Thai Activist Faces Record 50-Year Prison Sentence for Violations of Lese-Majeste Law

Activist's 50-Year Sentence Sparks International Concerns and Calls for Reform in Thailand's Lese-Majeste Laws.

Bangkok, Thailand: In a landmark ruling, a Thai appeal court has extended the prison sentence of Mongkol Thirakhot, a 30-year-old online clothes vendor and political activist, to a record-breaking 50 years for alleged violations of the country’s lese majeste law. This decision is believed to be the harshest penalty ever imposed under Thailand’s draconian royal insult laws, according to the legal rights group Thai Lawyers for Human Rights (TLHR).

Mongkol, also known as “Busbas,” was initially sentenced to 28 years in prison in 2023 for social media posts deemed damaging to the monarchy. However, on Thursday, the court of appeal in Chiang Rai found him guilty of approximately a dozen more violations of the royal insult law and added 22 years to his sentence, as reported by TLHR.

The charges against Mongkol stem from 27 posts he made on Facebook in March and April of 2021. The content of these posts remains unclear. Criticizing the king, queen, or heir apparent in Thailand can result in a maximum 15-year prison sentence for each offense, making discussions about the royal family highly risky.

Despite the court reducing Mongkol’s sentence by a third due to his cooperation during proceedings, he now faces a total of 50 years in prison. The Supreme Court denied his bail request, but TLHR states that Mongkol plans to appeal the verdict.

The record-breaking sentence has sparked concerns and calls for reforms to Thailand’s lese-majeste law. Akarachai Chaimaneekarakate, advocacy lead at TLHR, emphasized that the extended prison term serves as a “wake-up call” for the government to amend the law and align it with international standards. He stressed that such reforms are essential for Thailand to be considered for membership in the UN Human Rights Council later this year.

This ruling comes in the context of Thailand’s increased use of the lese-majeste law against pro-democracy activists, leading to criticisms that it is being used to suppress dissent. The severity of Mongkol’s sentence highlights the ongoing challenges and human rights concerns surrounding the application of these laws in the country.

Thailand’s Lese-Majeste law:

Lese-Majeste, derived from the French term “lèse-majesté” meaning “injured majesty,” refers to laws that protect the dignity and honour of a reigning sovereign or state. In the context of Thailand, Lese-Majeste is codified under Article 112 of the Thai Criminal Code. This law specifically addresses offences against the Thai monarchy, making it a criminal act to defame, insult, or threaten the king, queen, heir-apparent, or regent.

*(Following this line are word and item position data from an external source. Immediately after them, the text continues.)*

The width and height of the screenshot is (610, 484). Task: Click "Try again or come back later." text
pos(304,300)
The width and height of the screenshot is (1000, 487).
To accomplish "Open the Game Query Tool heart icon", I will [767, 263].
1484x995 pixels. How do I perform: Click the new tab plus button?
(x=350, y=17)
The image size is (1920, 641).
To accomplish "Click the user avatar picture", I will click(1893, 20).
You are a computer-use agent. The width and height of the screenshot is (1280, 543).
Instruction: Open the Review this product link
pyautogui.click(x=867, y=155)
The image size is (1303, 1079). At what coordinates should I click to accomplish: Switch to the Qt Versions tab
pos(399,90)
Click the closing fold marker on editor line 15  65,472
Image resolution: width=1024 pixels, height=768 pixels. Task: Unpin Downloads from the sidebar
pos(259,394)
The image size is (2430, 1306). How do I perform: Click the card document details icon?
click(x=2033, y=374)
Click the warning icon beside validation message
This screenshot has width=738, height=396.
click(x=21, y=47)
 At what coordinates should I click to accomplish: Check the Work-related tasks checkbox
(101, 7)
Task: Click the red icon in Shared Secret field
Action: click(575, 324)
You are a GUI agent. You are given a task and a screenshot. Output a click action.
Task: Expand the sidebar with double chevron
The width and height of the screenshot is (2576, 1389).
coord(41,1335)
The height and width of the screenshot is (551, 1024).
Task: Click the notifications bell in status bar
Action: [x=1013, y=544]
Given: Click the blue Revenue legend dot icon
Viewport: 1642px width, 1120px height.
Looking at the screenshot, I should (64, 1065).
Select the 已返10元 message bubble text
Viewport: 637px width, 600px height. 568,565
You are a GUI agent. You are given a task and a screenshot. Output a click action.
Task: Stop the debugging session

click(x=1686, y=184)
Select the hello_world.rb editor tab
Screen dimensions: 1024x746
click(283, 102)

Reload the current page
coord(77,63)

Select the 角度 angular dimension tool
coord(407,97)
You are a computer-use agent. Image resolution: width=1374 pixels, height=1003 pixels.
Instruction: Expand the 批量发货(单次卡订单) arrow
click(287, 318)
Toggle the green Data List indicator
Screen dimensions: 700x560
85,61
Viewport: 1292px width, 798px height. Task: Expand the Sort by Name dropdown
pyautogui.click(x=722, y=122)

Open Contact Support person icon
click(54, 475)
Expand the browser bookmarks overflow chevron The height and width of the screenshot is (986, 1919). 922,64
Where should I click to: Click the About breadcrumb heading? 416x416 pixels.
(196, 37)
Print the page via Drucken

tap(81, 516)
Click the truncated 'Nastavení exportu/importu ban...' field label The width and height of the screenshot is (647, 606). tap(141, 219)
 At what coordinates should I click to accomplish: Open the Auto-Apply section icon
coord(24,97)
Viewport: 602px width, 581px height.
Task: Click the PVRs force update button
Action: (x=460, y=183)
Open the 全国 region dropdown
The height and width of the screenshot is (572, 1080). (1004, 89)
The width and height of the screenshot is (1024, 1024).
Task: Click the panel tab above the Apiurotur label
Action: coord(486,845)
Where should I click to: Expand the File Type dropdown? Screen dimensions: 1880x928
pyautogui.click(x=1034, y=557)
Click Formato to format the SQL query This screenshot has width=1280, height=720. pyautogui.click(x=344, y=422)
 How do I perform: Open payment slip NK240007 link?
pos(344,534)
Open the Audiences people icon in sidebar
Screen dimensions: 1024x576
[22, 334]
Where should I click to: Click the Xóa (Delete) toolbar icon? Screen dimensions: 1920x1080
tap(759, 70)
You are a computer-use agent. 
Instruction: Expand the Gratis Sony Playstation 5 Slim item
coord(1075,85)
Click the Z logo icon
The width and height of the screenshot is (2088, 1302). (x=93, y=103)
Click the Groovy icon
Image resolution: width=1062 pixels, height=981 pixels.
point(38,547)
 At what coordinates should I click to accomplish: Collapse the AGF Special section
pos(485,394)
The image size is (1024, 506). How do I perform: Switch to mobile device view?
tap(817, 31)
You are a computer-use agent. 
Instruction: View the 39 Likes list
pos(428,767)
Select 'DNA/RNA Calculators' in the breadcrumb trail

Key points about Thailand’s Lese-Majeste law:

  1. Legal Consequences: Violating Article 112 carries severe legal consequences. Individuals found guilty of Lese-Majeste offenses can face lengthy prison sentences. Criticizing or making negative remarks about the royal family, either in public or online, can lead to imprisonment.
  2. Maximum Penalties: The law allows for a maximum prison sentence of 15 years for each count of Lese-Majeste. This means that if someone is found guilty of multiple offenses, the cumulative sentences can be substantial.
  3. Controversies and Criticism: Thailand’s Lese-Majeste law has been a subject of controversy and international criticism. Critics argue that it stifles freedom of speech, discourages open political discourse, and can be used to suppress dissent.
  4. High-Profile Cases: The law has been enforced against various individuals, including activists, journalists, and ordinary citizens. Cases often gain international attention, and the severity of some sentences has sparked concerns about human rights.
  5. Amendments and Reforms: Over the years, there have been calls for reform and amendments to the Lese-Majeste law to bring it in line with international human rights standards. Some argue that the law is too broad and open to abuse.
  6. Political Context: The enforcement of Lese-Majeste laws has been intertwined with political developments in Thailand. During periods of political unrest, the law has been used as a tool to suppress opposition and maintain stability.
  7. Public Sentiment: The Thai monarchy holds significant cultural and historical importance in the country, and there is a strong cultural norm of respect for the royal institution. However, views on the Lese-Majeste law and its strict enforcement vary among the Thai population.